A peine sorti du carton, on tapait 3615 suivi d’un prénom en général réservé aux femmes de mauvaise vie. On discutait en ligne avec un ordinateur ou pire, avec un barbu ou une vieille morue, et on se retrouvait avec des factures qu’aucun grec ne pourrait, actuellement, honorer.

On commandait des milliers de logiciels sur DP Tools, tombés au champ d’honneur et remisés dans un ossuaire tant leur nom semblait bizarre. Wampum, Forth, plein de sharewares à base de Clipper et dBase (que sont-ils devenus ?), des cliparts, des trucs pour faire des reformatages suspects, des outils pour pourrir la vie d’honnêtes gens.

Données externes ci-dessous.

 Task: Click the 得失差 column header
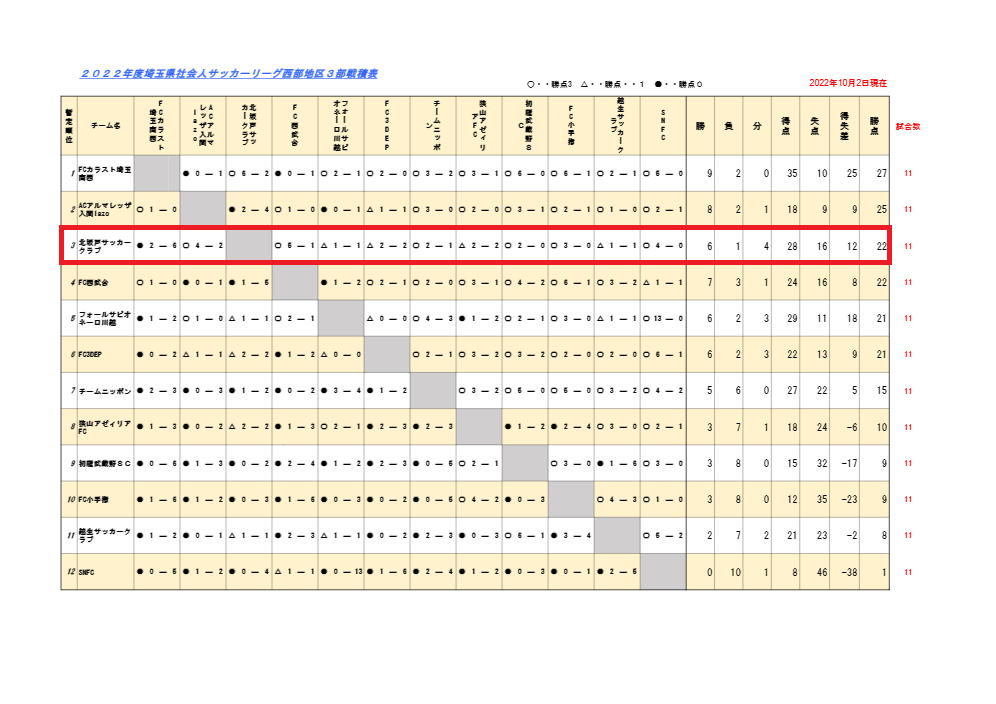coord(846,126)
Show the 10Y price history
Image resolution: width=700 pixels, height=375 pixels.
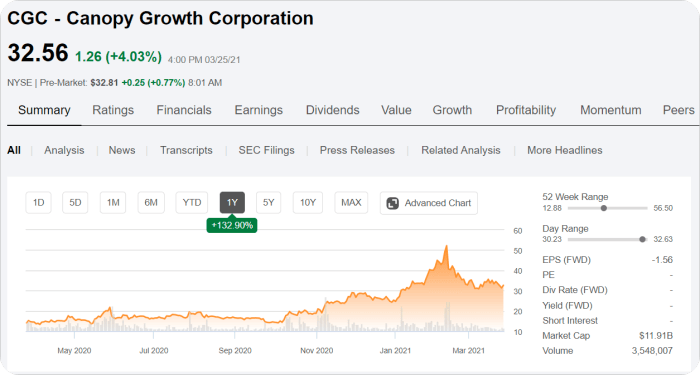(308, 203)
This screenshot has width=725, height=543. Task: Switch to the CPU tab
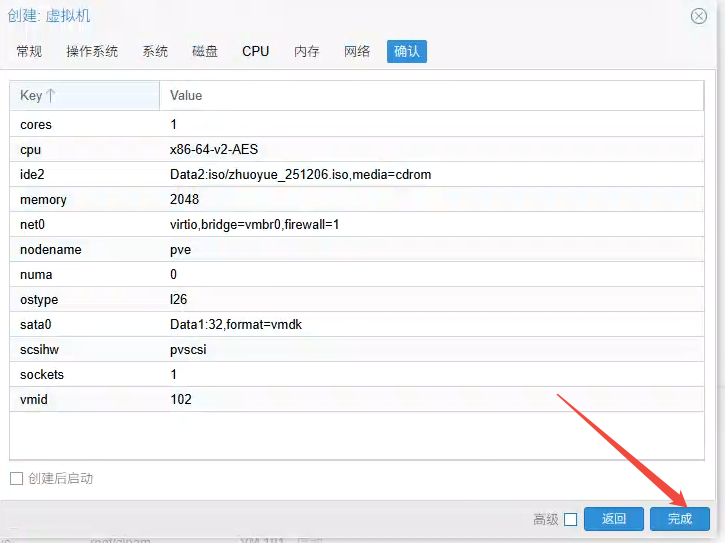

On était dans une confiserie sans vitrine : on chapardait tout ce qui présentait.

On découvrait trop tôt l’horrible vérité sur ses collèges de travail. Je me souviens encore des gémissements de ces chers collègues qui me demandaient des cliparts montrant des travailleurs travaillant. Une tête de blonde répondant au téléphone etc. Je commandais alors via le minitel une lourde collection des tant convoités cliparts.

La gueule de lendemain d’élection qu’ils m’ont fait quand, les cliparts fraichement installés, ils se sont rendus compte qu’il s’agissait uniquement de gens de couleur, comme aurait dit notre regretté T. Roland, coiffés façon afro dans le plus pur style de bd underground américaines des 70’s.

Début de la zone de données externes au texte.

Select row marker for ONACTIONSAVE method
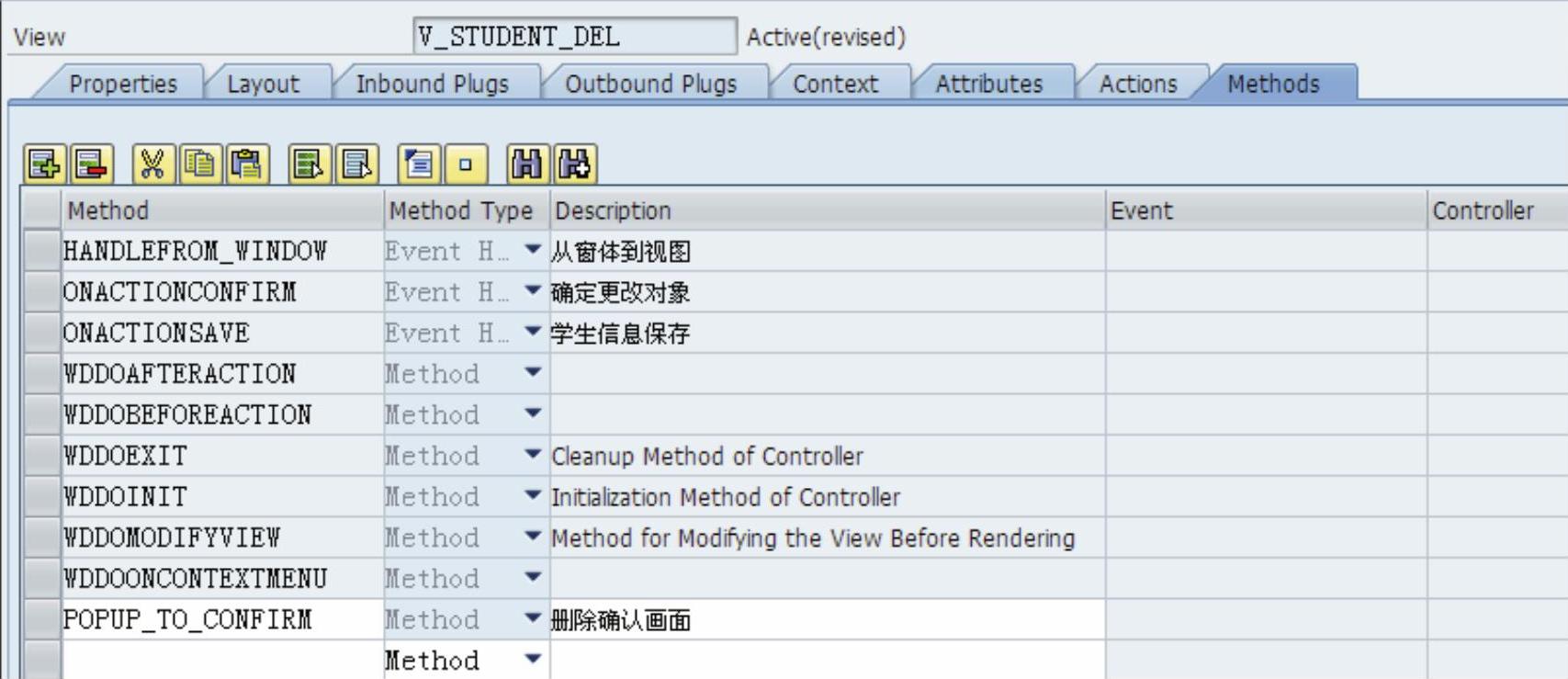Image resolution: width=1568 pixels, height=679 pixels. [x=41, y=333]
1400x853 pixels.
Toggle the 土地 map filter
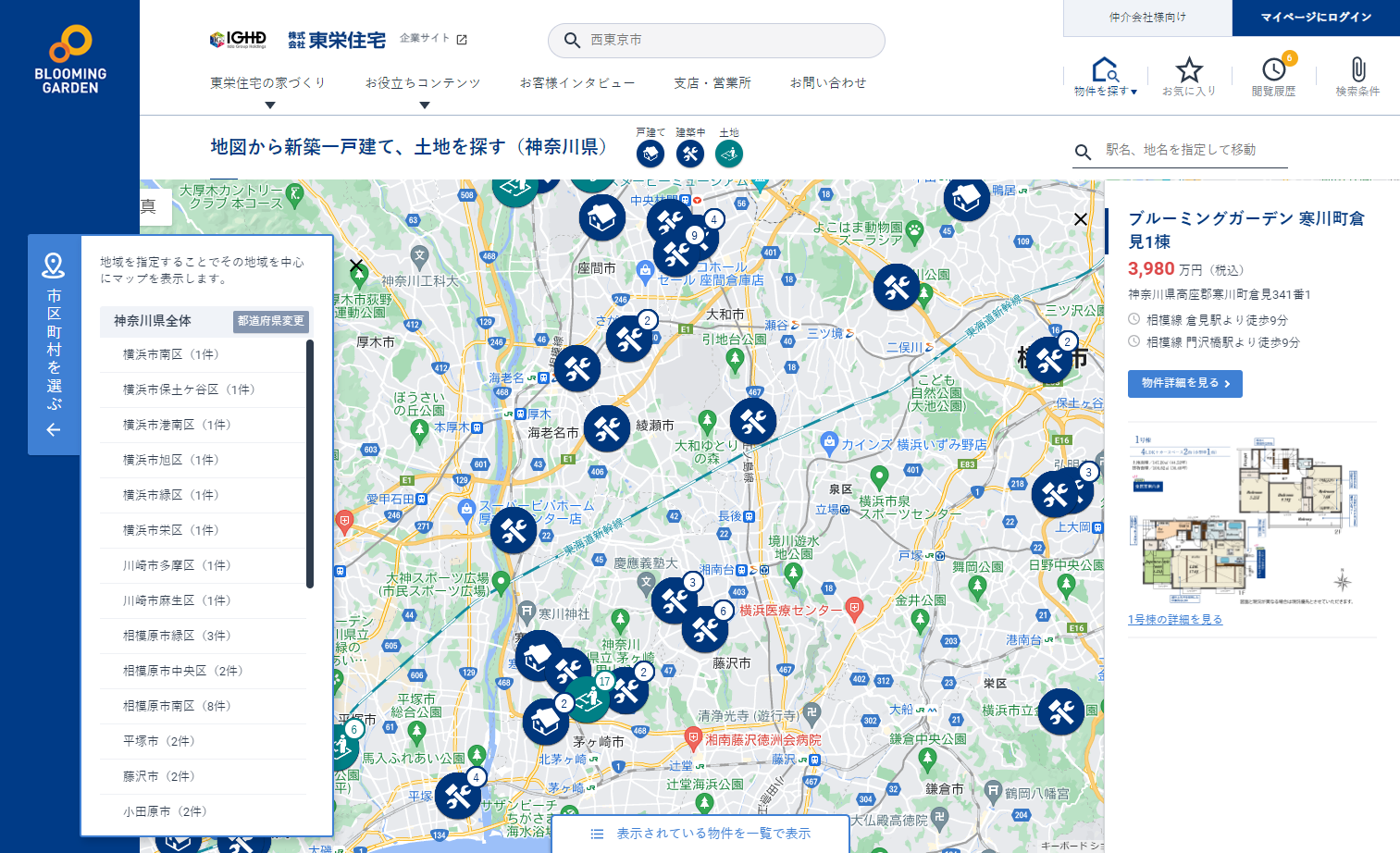pos(730,153)
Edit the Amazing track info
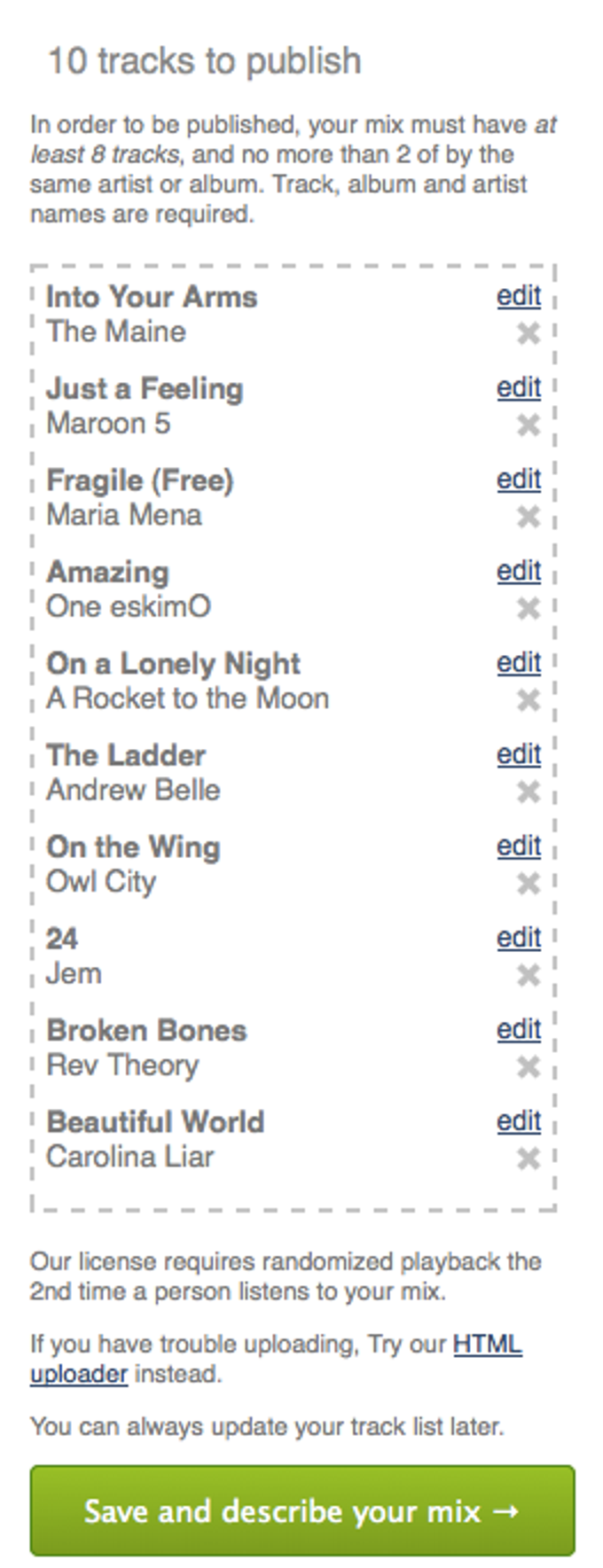 tap(519, 571)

Le 3614, plus abordable, était réservé aux choses sans intérêt, du genre chiant, pue-la-sueur avec une vague odeur de dent cariée communiste.

Déjà, les prémisses des futures crises conjugales : le “biiiip” du minitel alertant dans un rayon de 500 m, notre chère moitié qu’on allait faire passer l’argent du ménage de vie à trépas, en utilisant le fameux 3615 Sodomie, de sinistre mémoire.

Son voisin le tueur, le PC pour les pauvres, une marque avec un crocodile si je me souviens bien, ce qui était déjà un signe vaudou qui aurait dû alerter, était en embuscade. Avec Framework, Quattro, dBaseIII+, Spring.

Le plus terrifiant dans tout cela est l’amer constat qu’en définitive, pour de la bureautique de base, du moment qu’on renonce à la vidéo du lolcat ou de la couleur tout aussi chatoyante qui fait prétendûment plaisir aux destinataires de la chose imprimée, eh bien grosso modo, ces vieilles merdes suffiraient encore largement à 99% des entreprises et des particuliers.

Aucun regret donc pour le minitel. Il a certainement plus mis de gens sur la paille et causé de suicides que la crise de 29.